Source data:
──────

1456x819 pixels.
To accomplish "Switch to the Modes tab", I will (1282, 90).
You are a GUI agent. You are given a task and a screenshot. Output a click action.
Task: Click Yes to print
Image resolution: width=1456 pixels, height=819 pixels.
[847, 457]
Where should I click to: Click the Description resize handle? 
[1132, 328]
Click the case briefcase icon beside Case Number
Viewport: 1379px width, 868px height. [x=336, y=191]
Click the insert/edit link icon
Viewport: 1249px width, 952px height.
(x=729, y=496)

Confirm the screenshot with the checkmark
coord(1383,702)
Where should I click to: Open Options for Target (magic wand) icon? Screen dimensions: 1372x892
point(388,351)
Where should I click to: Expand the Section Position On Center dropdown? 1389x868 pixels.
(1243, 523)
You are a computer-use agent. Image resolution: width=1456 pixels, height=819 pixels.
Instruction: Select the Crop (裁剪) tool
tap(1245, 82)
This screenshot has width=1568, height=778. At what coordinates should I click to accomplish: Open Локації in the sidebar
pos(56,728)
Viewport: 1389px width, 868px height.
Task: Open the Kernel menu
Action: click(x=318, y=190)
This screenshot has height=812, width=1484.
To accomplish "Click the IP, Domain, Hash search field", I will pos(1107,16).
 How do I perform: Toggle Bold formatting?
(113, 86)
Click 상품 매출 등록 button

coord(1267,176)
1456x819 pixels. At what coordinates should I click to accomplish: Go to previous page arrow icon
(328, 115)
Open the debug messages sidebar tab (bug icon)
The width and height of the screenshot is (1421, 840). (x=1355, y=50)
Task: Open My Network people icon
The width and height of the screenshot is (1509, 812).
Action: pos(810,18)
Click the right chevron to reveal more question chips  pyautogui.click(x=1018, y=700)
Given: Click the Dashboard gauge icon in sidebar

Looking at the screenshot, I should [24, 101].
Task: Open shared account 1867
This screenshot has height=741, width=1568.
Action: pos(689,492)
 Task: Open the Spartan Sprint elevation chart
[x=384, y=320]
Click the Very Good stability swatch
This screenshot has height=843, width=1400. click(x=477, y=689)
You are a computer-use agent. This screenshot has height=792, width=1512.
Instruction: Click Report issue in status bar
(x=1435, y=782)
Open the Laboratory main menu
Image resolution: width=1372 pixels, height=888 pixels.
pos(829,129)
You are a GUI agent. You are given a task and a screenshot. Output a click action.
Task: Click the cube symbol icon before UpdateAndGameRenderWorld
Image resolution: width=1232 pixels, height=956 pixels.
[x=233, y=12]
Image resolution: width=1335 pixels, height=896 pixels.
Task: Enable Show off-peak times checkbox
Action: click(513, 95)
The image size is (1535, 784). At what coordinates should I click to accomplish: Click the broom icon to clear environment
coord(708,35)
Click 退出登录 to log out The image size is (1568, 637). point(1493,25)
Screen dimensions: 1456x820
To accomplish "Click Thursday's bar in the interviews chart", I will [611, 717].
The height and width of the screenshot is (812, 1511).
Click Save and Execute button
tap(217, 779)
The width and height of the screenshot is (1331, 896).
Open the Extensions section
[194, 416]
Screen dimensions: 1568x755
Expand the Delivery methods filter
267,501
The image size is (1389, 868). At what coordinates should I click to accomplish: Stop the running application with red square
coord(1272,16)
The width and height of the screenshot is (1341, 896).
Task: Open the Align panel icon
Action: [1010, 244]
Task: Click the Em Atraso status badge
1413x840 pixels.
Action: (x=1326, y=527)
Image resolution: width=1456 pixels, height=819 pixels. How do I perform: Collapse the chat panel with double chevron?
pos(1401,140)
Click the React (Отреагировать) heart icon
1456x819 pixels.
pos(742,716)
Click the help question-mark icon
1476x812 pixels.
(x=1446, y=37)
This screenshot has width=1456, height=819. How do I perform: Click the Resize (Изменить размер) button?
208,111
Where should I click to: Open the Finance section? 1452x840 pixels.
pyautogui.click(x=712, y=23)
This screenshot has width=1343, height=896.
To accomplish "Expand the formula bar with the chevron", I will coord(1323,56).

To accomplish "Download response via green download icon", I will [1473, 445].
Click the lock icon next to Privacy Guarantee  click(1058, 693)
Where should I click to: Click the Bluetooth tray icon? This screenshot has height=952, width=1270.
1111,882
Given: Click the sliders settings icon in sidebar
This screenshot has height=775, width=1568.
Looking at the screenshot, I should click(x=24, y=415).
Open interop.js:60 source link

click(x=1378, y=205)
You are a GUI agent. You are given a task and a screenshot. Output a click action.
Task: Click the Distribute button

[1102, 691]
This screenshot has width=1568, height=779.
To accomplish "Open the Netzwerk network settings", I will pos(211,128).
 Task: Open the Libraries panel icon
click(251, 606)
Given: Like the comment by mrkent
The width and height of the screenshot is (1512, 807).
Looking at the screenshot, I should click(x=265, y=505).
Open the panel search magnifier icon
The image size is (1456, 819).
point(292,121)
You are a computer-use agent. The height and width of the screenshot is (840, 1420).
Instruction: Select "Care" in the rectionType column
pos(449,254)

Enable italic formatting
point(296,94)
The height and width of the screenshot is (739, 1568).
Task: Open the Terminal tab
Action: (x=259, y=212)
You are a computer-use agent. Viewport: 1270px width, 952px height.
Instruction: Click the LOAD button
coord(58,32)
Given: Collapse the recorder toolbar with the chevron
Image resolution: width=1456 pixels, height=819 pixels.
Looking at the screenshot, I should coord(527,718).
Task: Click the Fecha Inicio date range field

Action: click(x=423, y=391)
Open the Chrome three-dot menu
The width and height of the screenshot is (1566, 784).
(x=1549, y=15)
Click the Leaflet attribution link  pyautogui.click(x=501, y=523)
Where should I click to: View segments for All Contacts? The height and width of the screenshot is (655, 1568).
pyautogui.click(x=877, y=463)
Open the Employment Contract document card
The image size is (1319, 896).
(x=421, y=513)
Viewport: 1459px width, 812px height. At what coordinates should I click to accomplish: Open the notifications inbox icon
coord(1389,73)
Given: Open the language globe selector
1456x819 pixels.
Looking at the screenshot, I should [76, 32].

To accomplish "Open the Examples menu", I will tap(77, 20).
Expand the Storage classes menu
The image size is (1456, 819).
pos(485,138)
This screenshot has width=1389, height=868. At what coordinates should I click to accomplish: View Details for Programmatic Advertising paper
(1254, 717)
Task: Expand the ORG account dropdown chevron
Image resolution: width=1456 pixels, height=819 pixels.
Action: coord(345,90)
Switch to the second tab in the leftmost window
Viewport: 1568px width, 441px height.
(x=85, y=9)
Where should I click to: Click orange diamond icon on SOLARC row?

──────

Task instructions: Write each record above out again exactly as it reads.

Reply:
1456x819 pixels.
To accomplish "Switch to the Modes tab", I will (1282, 90).
You are a GUI agent. You are given a task and a screenshot. Output a click action.
Task: Click Yes to print
Image resolution: width=1456 pixels, height=819 pixels.
[847, 457]
Where should I click to: Click the Description resize handle? 
[1132, 328]
Click the case briefcase icon beside Case Number
Viewport: 1379px width, 868px height. [x=336, y=191]
Click the insert/edit link icon
Viewport: 1249px width, 952px height.
(x=729, y=496)

Confirm the screenshot with the checkmark
coord(1383,702)
Where should I click to: Open Options for Target (magic wand) icon? Screen dimensions: 1372x892
point(388,351)
Where should I click to: Expand the Section Position On Center dropdown? 1389x868 pixels.
(1243, 523)
You are a computer-use agent. Image resolution: width=1456 pixels, height=819 pixels.
Instruction: Select the Crop (裁剪) tool
tap(1245, 82)
This screenshot has width=1568, height=778. At what coordinates should I click to accomplish: Open Локації in the sidebar
pos(56,728)
Viewport: 1389px width, 868px height.
Task: Open the Kernel menu
Action: click(x=318, y=190)
This screenshot has height=812, width=1484.
To accomplish "Click the IP, Domain, Hash search field", I will pos(1107,16).
 How do I perform: Toggle Bold formatting?
(113, 86)
Click 상품 매출 등록 button

coord(1267,176)
1456x819 pixels. At what coordinates should I click to accomplish: Go to previous page arrow icon
(328, 115)
Open the debug messages sidebar tab (bug icon)
The width and height of the screenshot is (1421, 840). (x=1355, y=50)
Task: Open My Network people icon
The width and height of the screenshot is (1509, 812).
Action: pos(810,18)
Click the right chevron to reveal more question chips  pyautogui.click(x=1018, y=700)
Given: Click the Dashboard gauge icon in sidebar

Looking at the screenshot, I should [24, 101].
Task: Open shared account 1867
This screenshot has height=741, width=1568.
Action: pos(689,492)
 Task: Open the Spartan Sprint elevation chart
[x=384, y=320]
Click the Very Good stability swatch
This screenshot has height=843, width=1400. click(x=477, y=689)
You are a computer-use agent. This screenshot has height=792, width=1512.
Instruction: Click Report issue in status bar
(x=1435, y=782)
Open the Laboratory main menu
Image resolution: width=1372 pixels, height=888 pixels.
pos(829,129)
You are a GUI agent. You are given a task and a screenshot. Output a click action.
Task: Click the cube symbol icon before UpdateAndGameRenderWorld
Image resolution: width=1232 pixels, height=956 pixels.
[x=233, y=12]
Image resolution: width=1335 pixels, height=896 pixels.
Task: Enable Show off-peak times checkbox
Action: click(513, 95)
The image size is (1535, 784). At what coordinates should I click to accomplish: Click the broom icon to clear environment
coord(708,35)
Click 退出登录 to log out The image size is (1568, 637). point(1493,25)
Screen dimensions: 1456x820
To accomplish "Click Thursday's bar in the interviews chart", I will [611, 717].
The height and width of the screenshot is (812, 1511).
Click Save and Execute button
tap(217, 779)
The width and height of the screenshot is (1331, 896).
Open the Extensions section
[194, 416]
Screen dimensions: 1568x755
Expand the Delivery methods filter
267,501
The image size is (1389, 868). At what coordinates should I click to accomplish: Stop the running application with red square
coord(1272,16)
The width and height of the screenshot is (1341, 896).
Task: Open the Align panel icon
Action: [1010, 244]
Task: Click the Em Atraso status badge
1413x840 pixels.
Action: (x=1326, y=527)
Image resolution: width=1456 pixels, height=819 pixels. How do I perform: Collapse the chat panel with double chevron?
pos(1401,140)
Click the React (Отреагировать) heart icon
1456x819 pixels.
pos(742,716)
Click the help question-mark icon
1476x812 pixels.
(x=1446, y=37)
This screenshot has width=1456, height=819. How do I perform: Click the Resize (Изменить размер) button?
208,111
Where should I click to: Open the Finance section? 1452x840 pixels.
pyautogui.click(x=712, y=23)
This screenshot has width=1343, height=896.
To accomplish "Expand the formula bar with the chevron", I will coord(1323,56).

To accomplish "Download response via green download icon", I will [1473, 445].
Click the lock icon next to Privacy Guarantee  click(1058, 693)
Where should I click to: Click the Bluetooth tray icon? This screenshot has height=952, width=1270.
1111,882
Given: Click the sliders settings icon in sidebar
This screenshot has height=775, width=1568.
Looking at the screenshot, I should click(x=24, y=415).
Open interop.js:60 source link

click(x=1378, y=205)
You are a GUI agent. You are given a task and a screenshot. Output a click action.
Task: Click the Distribute button

[1102, 691]
This screenshot has width=1568, height=779.
To accomplish "Open the Netzwerk network settings", I will pos(211,128).
 Task: Open the Libraries panel icon
click(251, 606)
Given: Like the comment by mrkent
The width and height of the screenshot is (1512, 807).
Looking at the screenshot, I should click(x=265, y=505).
Open the panel search magnifier icon
The image size is (1456, 819).
point(292,121)
You are a computer-use agent. The height and width of the screenshot is (840, 1420).
Instruction: Select "Care" in the rectionType column
pos(449,254)

Enable italic formatting
point(296,94)
The height and width of the screenshot is (739, 1568).
Task: Open the Terminal tab
Action: (x=259, y=212)
You are a computer-use agent. Viewport: 1270px width, 952px height.
Instruction: Click the LOAD button
coord(58,32)
Given: Collapse the recorder toolbar with the chevron
Image resolution: width=1456 pixels, height=819 pixels.
Looking at the screenshot, I should coord(527,718).
Task: Click the Fecha Inicio date range field

Action: click(x=423, y=391)
Open the Chrome three-dot menu
The width and height of the screenshot is (1566, 784).
(x=1549, y=15)
Click the Leaflet attribution link  pyautogui.click(x=501, y=523)
Where should I click to: View segments for All Contacts? The height and width of the screenshot is (655, 1568).
pyautogui.click(x=877, y=463)
Open the Employment Contract document card
The image size is (1319, 896).
(x=421, y=513)
Viewport: 1459px width, 812px height. At what coordinates should I click to accomplish: Open the notifications inbox icon
coord(1389,73)
Given: Open the language globe selector
1456x819 pixels.
Looking at the screenshot, I should [76, 32].

To accomplish "Open the Examples menu", I will tap(77, 20).
Expand the Storage classes menu
The image size is (1456, 819).
pos(485,138)
This screenshot has width=1389, height=868. At what coordinates should I click to accomplish: View Details for Programmatic Advertising paper
(1254, 717)
Task: Expand the ORG account dropdown chevron
Image resolution: width=1456 pixels, height=819 pixels.
Action: coord(345,90)
Switch to the second tab in the leftmost window
Viewport: 1568px width, 441px height.
(x=85, y=9)
Where should I click to: Click orange diamond icon on SOLARC row?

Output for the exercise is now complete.